Sabemos de que el mes inició con un espeluznante retraso, pero en este
mundo hay cosas mucho más espeluznantes: que los cuentos de Antón Chéjov no
sean una lectura obligada en muchas escuelas es un buen ejemplo. Vivimos en una
época en la cual casi cualquier ser vertebrado puede publicar una insulsa
historia de dos páginas, y, por ende, autonombrarse prestigiado “cuentista”,
pero donde ninguno se tomó la molestia de descubrir la naturaleza de estas
historias –si la lectura de este hombre fuese requisito para terminar la
secundaria, mucho espacio en Blogger sería mejor utilizado. Chéjov no sólo
exploró la forma del cuento, sino que diseccionó cada una de sus partes hasta
encontrar el esqueleto puro, lo libró de todo ornamento, incluyendo la "belleza
del espíritu", y nos lo entregó así, desnudo y frágil, casi desdichado, para que
intentásemos entender la forja humana que lo había creado.
Pero salgamos un poco de lo
poético y vayámonos a los datos más técnicos. Antón Pávlovich Chéjov nació en
Taganrog (es un puerto, frontera Rusia/Ucrania y ya no tengo idea de a quien
pertenece), en 1860. Fue el tercero de una sucesión de seis hermanos, hijos de Pável Yegórovich y
Yevguéniya Chéjov. Aparentemente, su padre cumplía con los requisitos de
“tirano” que todo escritor necesita para formarse: religioso conservador
impartiendo una rígida disciplina (pero eso debe ser un 6 en la escala Kafka).

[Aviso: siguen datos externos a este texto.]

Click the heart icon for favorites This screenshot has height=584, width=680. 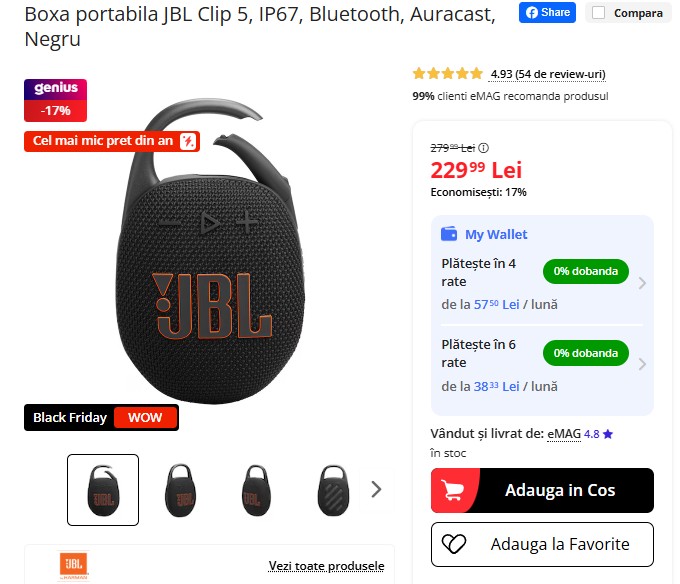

Por otro lado, su madre también fue cómplice en su formación literaria, la
calidez de su vida se transmitía a sus hijos por historias de sus muchos
viajes. En 1857, su padre se declaró en bancarrota, y para evitar cargos tuvo
que refugiarse en Moscú, dejando solo a Antón para que terminse sus estudios de
bachillerato. En 1859 la familia se reunió de nuevo, y nuestro escritor inició
su carrera médica en la Universidad de Moscú.
La literatura es mi
esposa legítima y la medicina mi amante. Cuando me canso de una, paso la noche
con la otra.
Para ayudar un poco en la
manutención de su hogar, Chéjov comenzó a publicar algunos relatos humorísticos,
“viñetas de la vida diaria”, pero sin caer en aquél romanticismo literario
donde el artista deja su destino científico al escuchar el llamado de la musa.

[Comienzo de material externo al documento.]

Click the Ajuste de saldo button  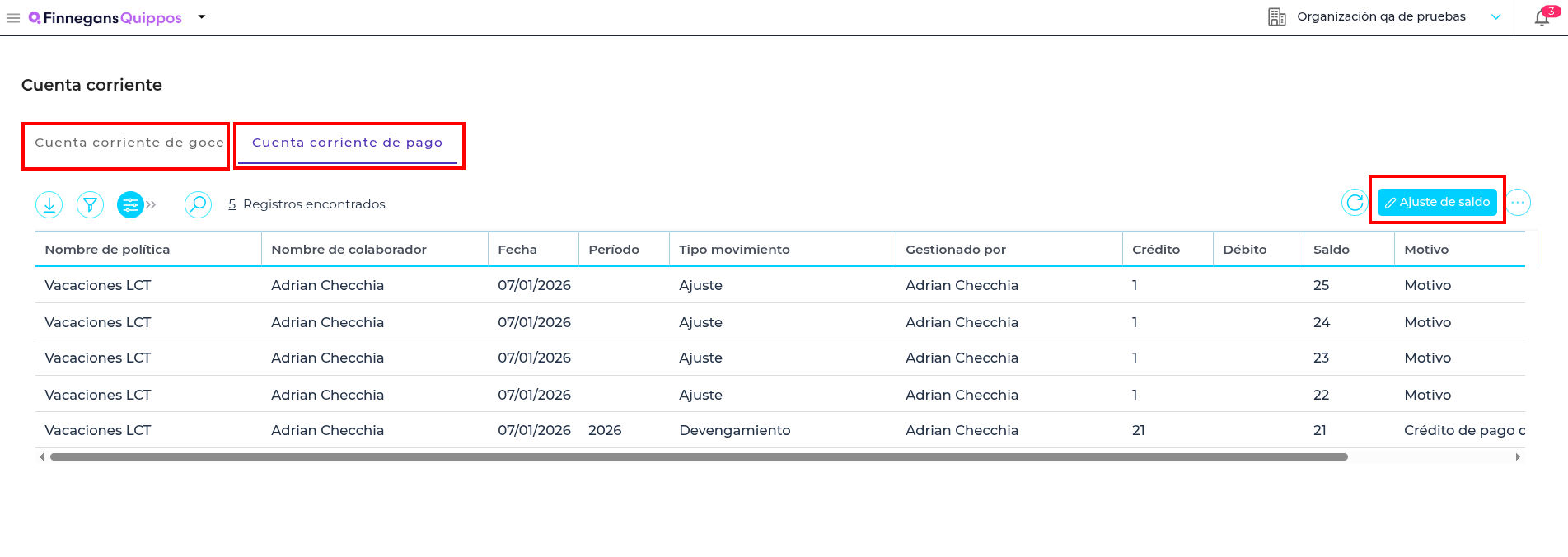[1437, 202]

En realidad, el hombre sentía una verdadera pasión por la medicina, sin
embargo, su trabajo literario y su muy (pero muy) delicada salud lo hicieron
alejarse de ésta. Para 1884 ya había culminado sus estudios, pero seguía
publicando de manera anónima en algunas revistas, logrando alcanzar cierta
fama. Pero no fue hasta 1886 que su nombre se hizo conocido debido a su
integración en la revista Novoye Vremya (una
de las más populares en San Petesburgo) y, posteriormente, a la publicación de
su primer antología (nadie coincide con el título).

Podemos tachar a Chéjov de
amargado, no lo descarto, pero tampoco lo apruebo. Sus cuentos no carecen de
gracia ni de carisma, mucho menos de color. A pesar de ser, actualmente, una
figura del naturalismo ruso, sus palabras no son frías ni distantes. Las aventuras
que nos regaló Antón son silenciosas, poco espectaculares en efectos
especiales, pero enormes en sentido humano. El pasar de los días en cada uno de
sus paisajes no está pintado de falsos amaneceres coloridos, sino de diversos
grises y cafés, serenos y respetuosos. No hay escándalo en sus textos, no hay
ruido en sus oraciones. Sus historias fluyen sin ningún contratiempo absurdo y
es eso lo que las hace maravillosas. La tristeza y la vida existen en armonía,
y aun así alcanzan una complejidad sobrecogedora. Amaba la vida, no hay duda, y
por ello dedicó su obra a plasmarla tal y como era, sin falsos logros, sin
huecas florituras.
Del mismo modo que
estaré solo en mi tumba, vivo esencialmente solo.